INFORMATION SUPPLIED Block Start

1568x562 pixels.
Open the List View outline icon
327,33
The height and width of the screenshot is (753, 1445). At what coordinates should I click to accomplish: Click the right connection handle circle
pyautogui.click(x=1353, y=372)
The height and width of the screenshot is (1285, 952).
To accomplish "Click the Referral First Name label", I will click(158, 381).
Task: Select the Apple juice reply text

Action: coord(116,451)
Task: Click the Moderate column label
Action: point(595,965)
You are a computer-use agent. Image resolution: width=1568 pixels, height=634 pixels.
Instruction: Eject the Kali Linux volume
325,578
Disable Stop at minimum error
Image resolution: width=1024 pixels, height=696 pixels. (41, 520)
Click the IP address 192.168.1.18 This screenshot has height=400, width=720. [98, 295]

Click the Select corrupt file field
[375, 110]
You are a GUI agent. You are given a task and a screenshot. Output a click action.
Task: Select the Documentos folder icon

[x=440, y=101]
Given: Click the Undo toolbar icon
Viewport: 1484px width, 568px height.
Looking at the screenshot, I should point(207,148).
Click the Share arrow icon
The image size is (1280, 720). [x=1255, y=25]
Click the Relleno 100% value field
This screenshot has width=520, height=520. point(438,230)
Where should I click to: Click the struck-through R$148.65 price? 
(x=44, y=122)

INFORMATION SUPPLIED Block End

* **DIRECTIONS**
The lines to reproduce run from the one that contains "Click the Share arrow icon" through the last line above; copy them exactly.

* **OUTPUT**
Click the Share arrow icon
The image size is (1280, 720). [x=1255, y=25]
Click the Relleno 100% value field
This screenshot has width=520, height=520. point(438,230)
Where should I click to: Click the struck-through R$148.65 price? 
(x=44, y=122)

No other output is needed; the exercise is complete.